_Work required_
Run through the records and show each line that includes the string "will".

BEGIN Records

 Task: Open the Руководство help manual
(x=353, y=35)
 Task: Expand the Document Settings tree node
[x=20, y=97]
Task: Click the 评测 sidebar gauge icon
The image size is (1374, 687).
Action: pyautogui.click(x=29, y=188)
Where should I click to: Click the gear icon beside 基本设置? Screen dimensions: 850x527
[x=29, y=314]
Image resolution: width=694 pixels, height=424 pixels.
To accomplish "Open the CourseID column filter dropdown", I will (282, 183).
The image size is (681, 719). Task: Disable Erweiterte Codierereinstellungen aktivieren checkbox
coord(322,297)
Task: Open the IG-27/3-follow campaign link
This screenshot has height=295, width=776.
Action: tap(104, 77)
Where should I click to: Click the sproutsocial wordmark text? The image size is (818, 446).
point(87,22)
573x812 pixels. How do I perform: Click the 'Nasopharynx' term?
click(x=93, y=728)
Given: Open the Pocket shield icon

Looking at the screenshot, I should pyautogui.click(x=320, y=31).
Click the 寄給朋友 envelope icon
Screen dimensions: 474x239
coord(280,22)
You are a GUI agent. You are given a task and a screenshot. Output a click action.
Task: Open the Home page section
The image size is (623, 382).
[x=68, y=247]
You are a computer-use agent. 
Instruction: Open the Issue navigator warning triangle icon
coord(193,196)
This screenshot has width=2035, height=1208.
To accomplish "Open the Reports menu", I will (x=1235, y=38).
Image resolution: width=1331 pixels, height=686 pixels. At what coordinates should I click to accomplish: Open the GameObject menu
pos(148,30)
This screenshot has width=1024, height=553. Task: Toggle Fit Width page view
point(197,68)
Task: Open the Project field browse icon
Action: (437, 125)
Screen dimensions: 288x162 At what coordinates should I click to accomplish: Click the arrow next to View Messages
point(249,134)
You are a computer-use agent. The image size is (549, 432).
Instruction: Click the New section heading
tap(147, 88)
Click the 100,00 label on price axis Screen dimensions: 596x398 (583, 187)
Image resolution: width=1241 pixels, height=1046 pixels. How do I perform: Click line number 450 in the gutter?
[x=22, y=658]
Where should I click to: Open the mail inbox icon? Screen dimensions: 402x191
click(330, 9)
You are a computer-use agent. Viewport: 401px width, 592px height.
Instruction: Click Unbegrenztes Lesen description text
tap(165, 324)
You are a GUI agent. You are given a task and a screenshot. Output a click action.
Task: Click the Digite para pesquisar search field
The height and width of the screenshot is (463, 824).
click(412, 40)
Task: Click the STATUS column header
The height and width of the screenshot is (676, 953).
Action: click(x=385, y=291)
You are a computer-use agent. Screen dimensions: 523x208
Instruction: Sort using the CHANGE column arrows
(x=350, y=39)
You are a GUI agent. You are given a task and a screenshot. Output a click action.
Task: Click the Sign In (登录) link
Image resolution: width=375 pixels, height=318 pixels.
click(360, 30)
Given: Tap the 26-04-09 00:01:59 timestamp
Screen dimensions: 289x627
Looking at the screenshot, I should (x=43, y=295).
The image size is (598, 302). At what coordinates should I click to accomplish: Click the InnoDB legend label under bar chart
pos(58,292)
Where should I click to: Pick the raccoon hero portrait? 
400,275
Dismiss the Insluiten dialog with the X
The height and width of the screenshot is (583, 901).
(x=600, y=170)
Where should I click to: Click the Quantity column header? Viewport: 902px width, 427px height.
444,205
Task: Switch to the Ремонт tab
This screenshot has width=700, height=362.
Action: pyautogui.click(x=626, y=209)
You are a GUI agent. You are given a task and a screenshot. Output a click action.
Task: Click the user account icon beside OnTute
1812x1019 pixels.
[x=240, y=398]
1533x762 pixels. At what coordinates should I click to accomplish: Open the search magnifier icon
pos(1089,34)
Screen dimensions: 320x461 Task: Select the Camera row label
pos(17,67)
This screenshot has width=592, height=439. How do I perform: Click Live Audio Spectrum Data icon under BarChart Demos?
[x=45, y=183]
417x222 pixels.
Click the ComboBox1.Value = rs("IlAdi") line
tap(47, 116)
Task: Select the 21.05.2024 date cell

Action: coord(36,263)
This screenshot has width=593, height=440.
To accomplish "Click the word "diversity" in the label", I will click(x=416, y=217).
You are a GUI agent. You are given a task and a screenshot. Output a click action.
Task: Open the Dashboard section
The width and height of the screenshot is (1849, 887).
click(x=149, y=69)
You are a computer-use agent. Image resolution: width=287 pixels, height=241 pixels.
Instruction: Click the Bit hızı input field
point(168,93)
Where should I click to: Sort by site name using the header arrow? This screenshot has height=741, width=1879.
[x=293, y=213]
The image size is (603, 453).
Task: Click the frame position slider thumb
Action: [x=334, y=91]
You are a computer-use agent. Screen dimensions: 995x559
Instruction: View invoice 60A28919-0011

END Records

_Solution for this exercise_
To accomplish "Open the CourseID column filter dropdown", I will (282, 183).
To accomplish "Open the Reports menu", I will (x=1235, y=38).
To accomplish "Click the word "diversity" in the label", I will click(x=416, y=217).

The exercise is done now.